Goal: Reproduce the lines in the records below, starting with the one containing "Given: Open the Online support link" and running down to the one containing "Looking at the". Omit the pictures from your answer.

Pointing records for screenshots and pages
## Begin

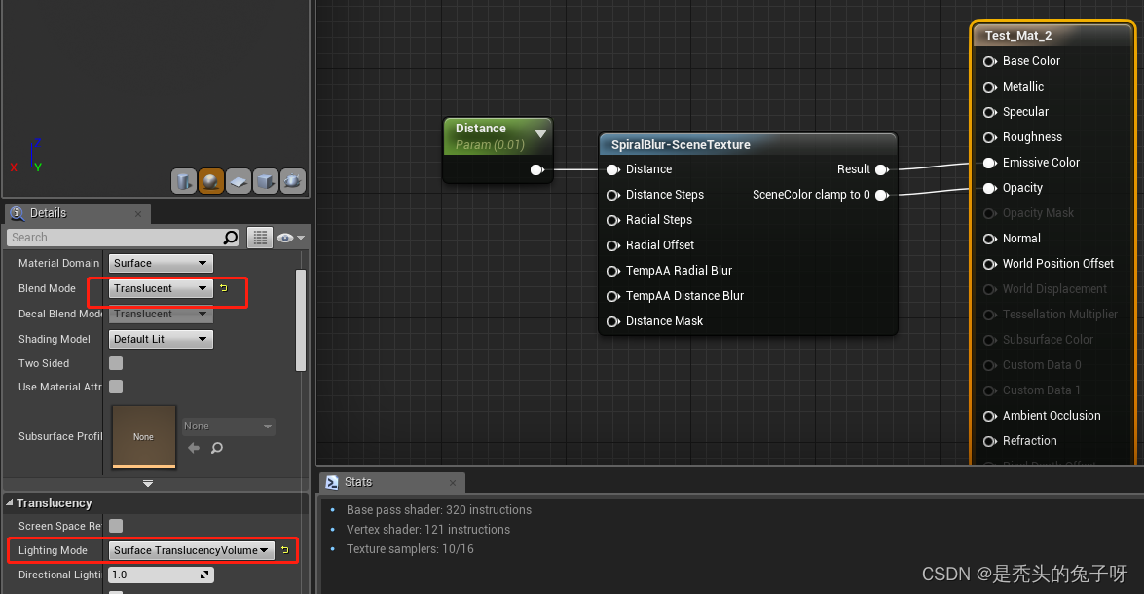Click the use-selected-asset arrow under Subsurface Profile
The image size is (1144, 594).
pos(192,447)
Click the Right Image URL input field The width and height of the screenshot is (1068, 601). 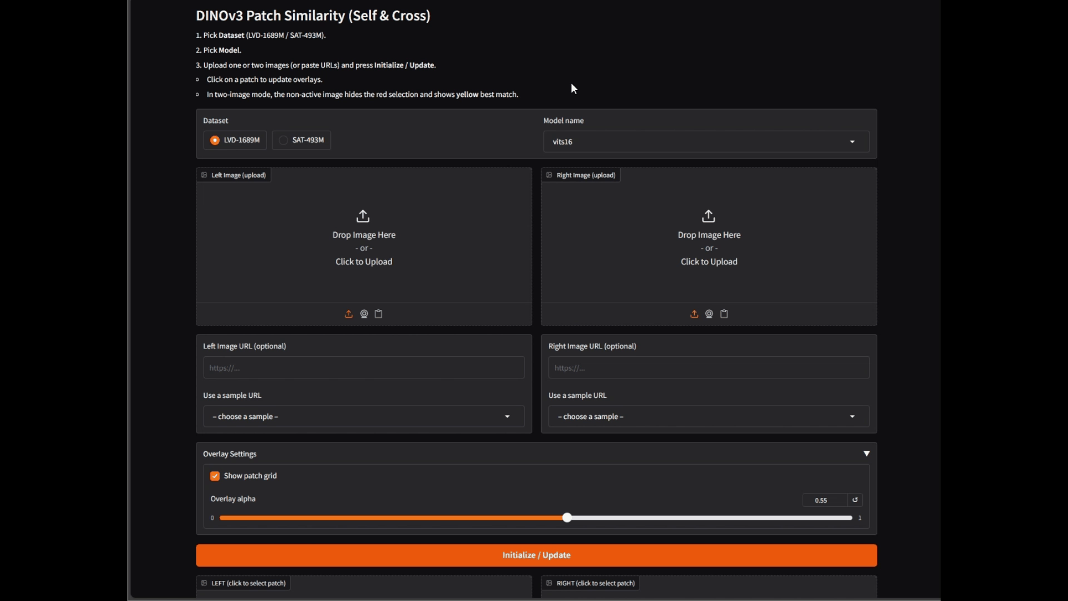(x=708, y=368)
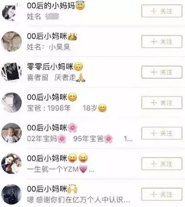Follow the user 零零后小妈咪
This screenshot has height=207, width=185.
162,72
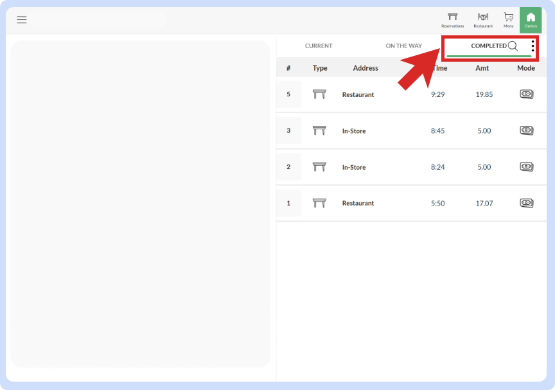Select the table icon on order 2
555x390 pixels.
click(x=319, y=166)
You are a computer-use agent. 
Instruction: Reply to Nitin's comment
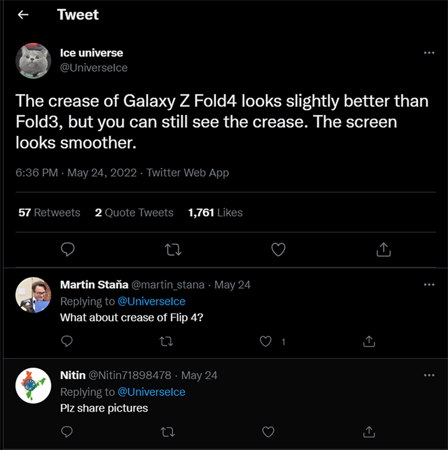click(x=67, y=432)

## End
## Begin

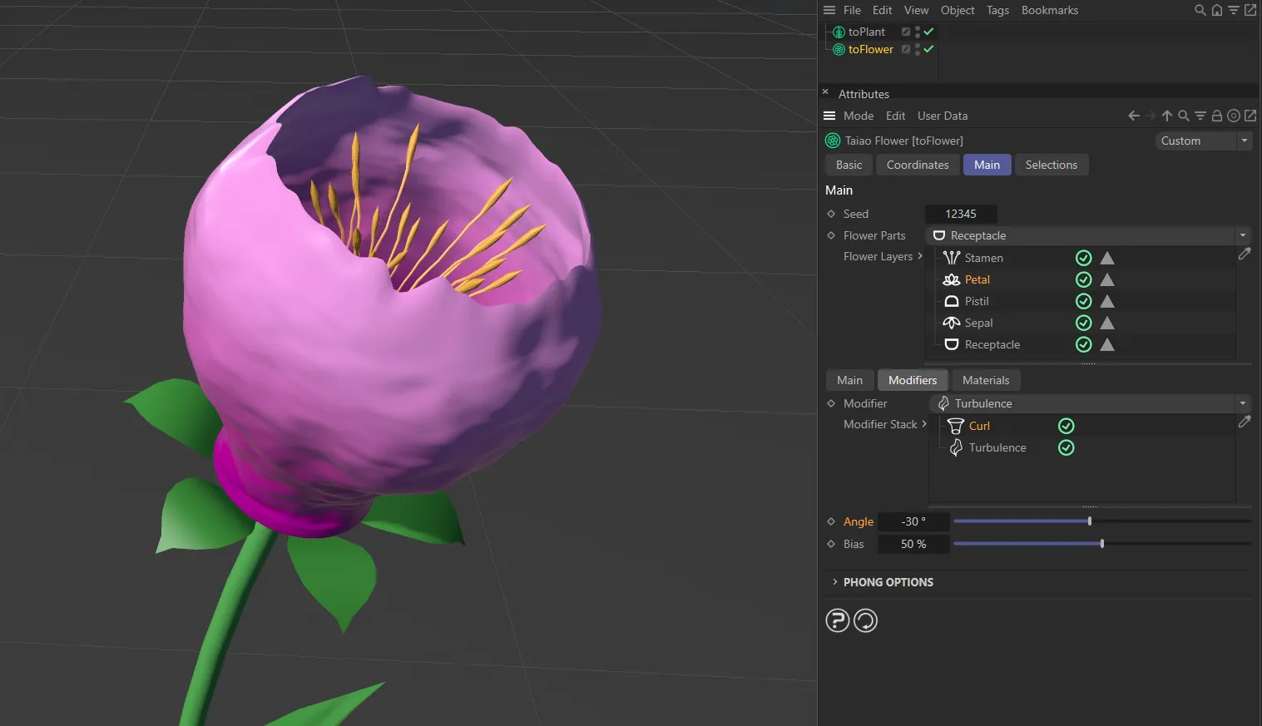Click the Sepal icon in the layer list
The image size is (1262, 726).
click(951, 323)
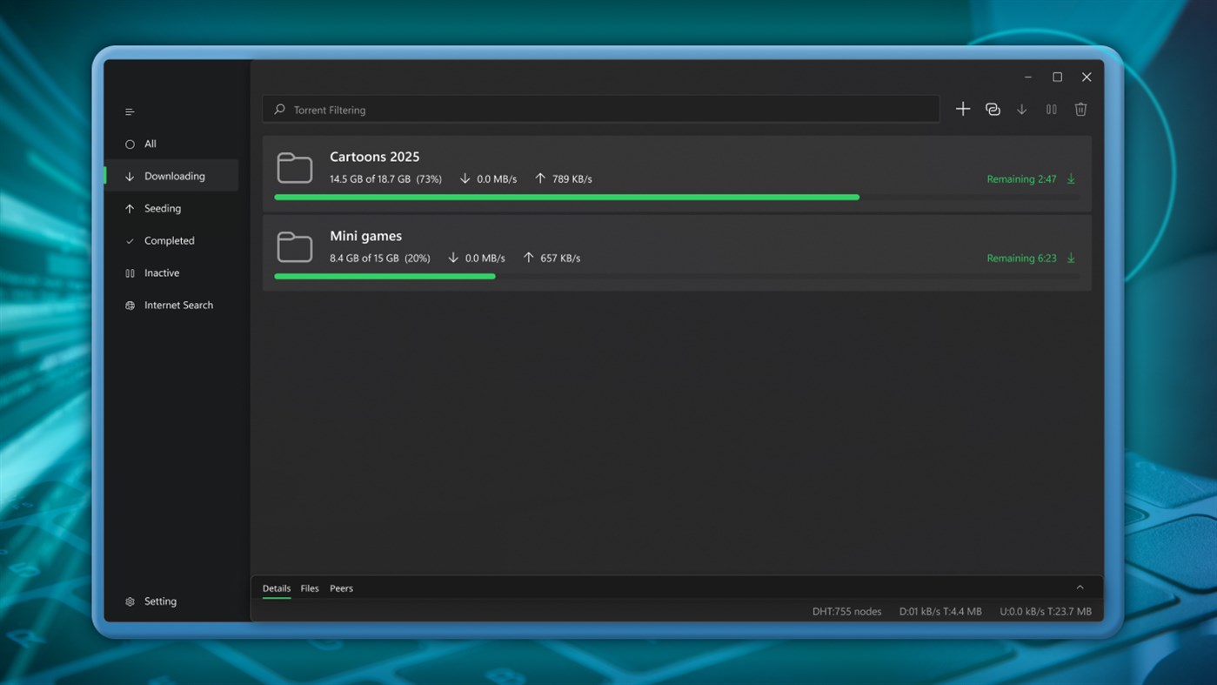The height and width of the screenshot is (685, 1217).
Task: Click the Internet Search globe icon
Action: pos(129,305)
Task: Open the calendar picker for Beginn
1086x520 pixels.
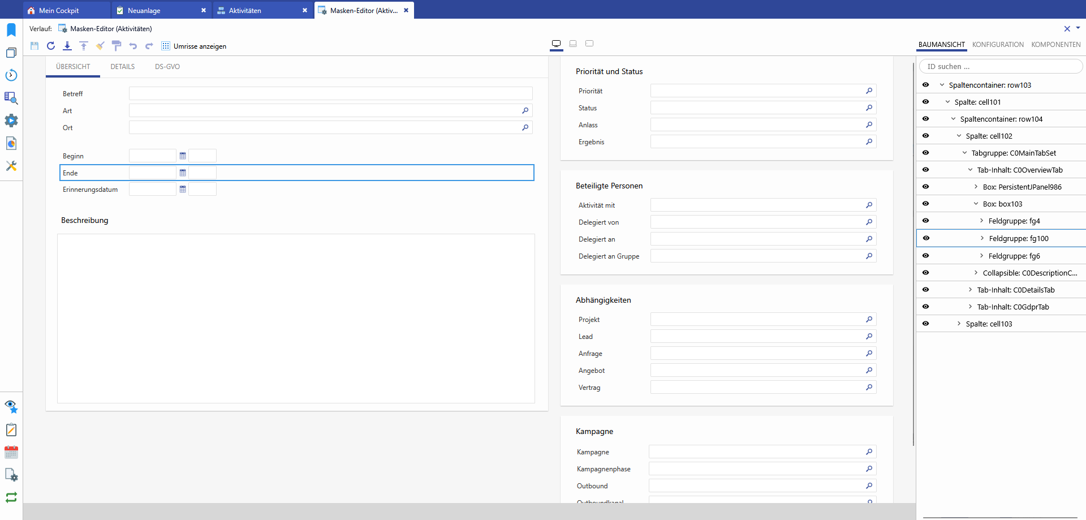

## End
## Begin

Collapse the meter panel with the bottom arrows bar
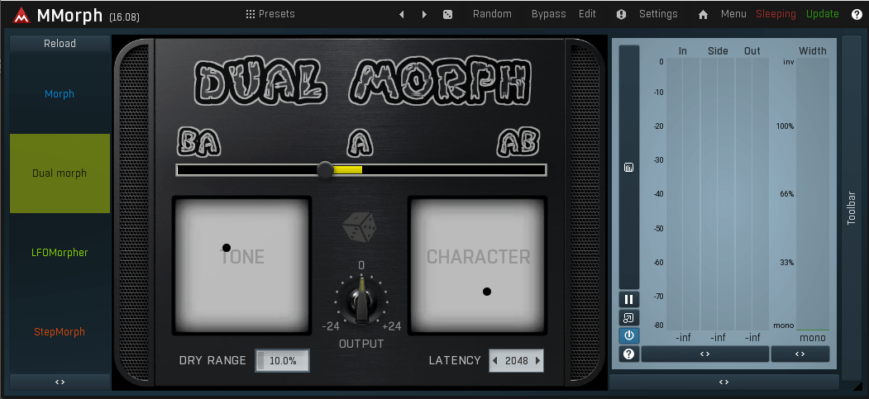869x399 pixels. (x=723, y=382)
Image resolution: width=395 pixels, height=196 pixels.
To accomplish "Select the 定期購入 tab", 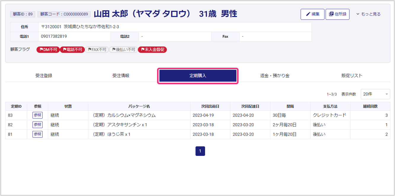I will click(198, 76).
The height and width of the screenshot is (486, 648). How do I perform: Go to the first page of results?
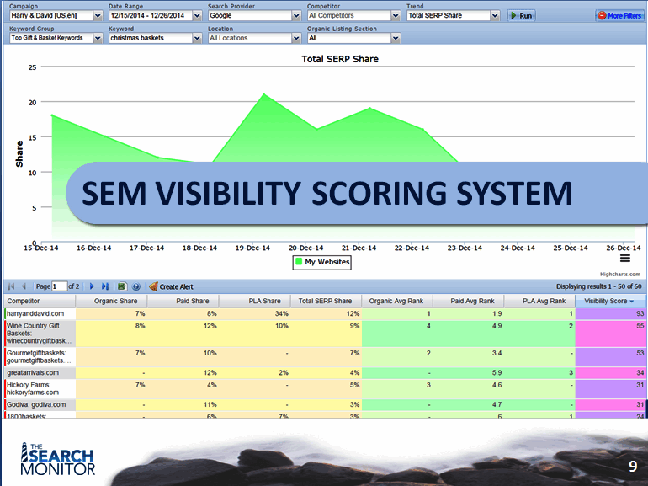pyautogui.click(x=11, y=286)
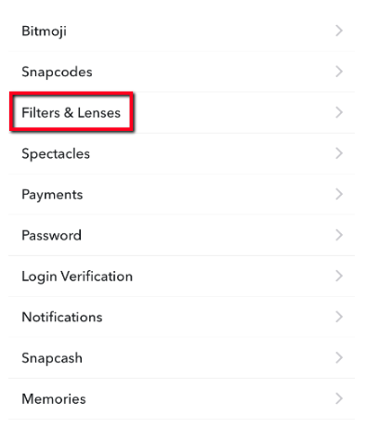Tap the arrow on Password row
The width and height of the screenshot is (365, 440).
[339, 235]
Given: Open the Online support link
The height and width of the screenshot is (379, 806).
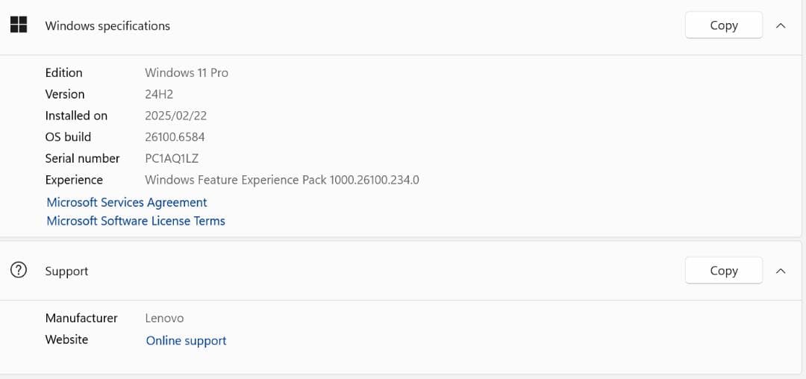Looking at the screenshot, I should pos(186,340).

## End

The response:
Given: Open the Online support link
The height and width of the screenshot is (379, 806).
Looking at the screenshot, I should pos(186,340).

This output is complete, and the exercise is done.